The act ended with a group dance to Steps‘ ‘Deeper Shade of Blue’, with “Blue” swapped with a voiceover saying “Brown”. That’s a trick often employed by the aforementioned Lady Bushra who often replaces words and names with her own name, “Bushra”.
The second act was opened by Bindiya, who had made several small appearances in the first act. Her performance, like Sarjana’s, began as a traditional Indian dance, but then the music changed to the opening of Pussycat Doll’s ‘Buttons’, which is, in fact, an Indian instrumental. The lyric kicked in – “I’m telling you to” – before the track was morphed into KiDi and Tyga’s ‘Touch It’ – “shut up and bend over”. Bindiya then offered an hilarious recreation of the iconic “Pooja, what is this behaviour?” from Bigg Boss, with the audience shouting along. Bindiya remixed the final line, “get off my back”, with Khia’s ‘My Neck, My Back’: “Get off – my neck, my back, lick my…” (you know the rest).

What to work on
Return the stretch of the performance review from "The second act" through "know the rest).", copied word for word. The listing that follows is drawn from a separate source.

Given material
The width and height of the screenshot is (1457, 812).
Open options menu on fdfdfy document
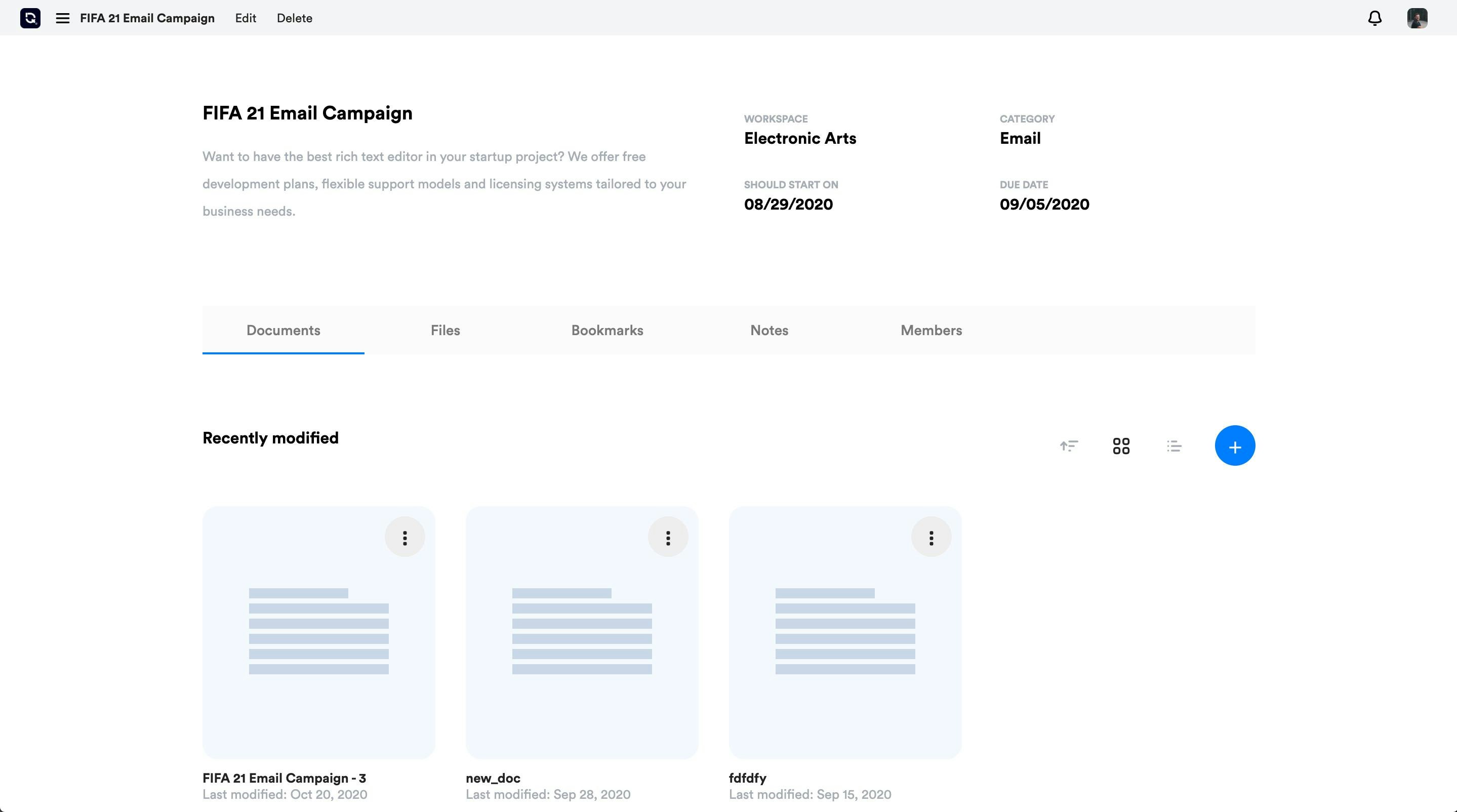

Full output
The second act was opened by Bindiya, who had made several small appearances in the first act. Her performance, like Sarjana’s, began as a traditional Indian dance, but then the music changed to the opening of Pussycat Doll’s ‘Buttons’, which is, in fact, an Indian instrumental. The lyric kicked in – “I’m telling you to” – before the track was morphed into KiDi and Tyga’s ‘Touch It’ – “shut up and bend over”. Bindiya then offered an hilarious recreation of the iconic “Pooja, what is this behaviour?” from Bigg Boss, with the audience shouting along. Bindiya remixed the final line, “get off my back”, with Khia’s ‘My Neck, My Back’: “Get off – my neck, my back, lick my…” (you know the rest).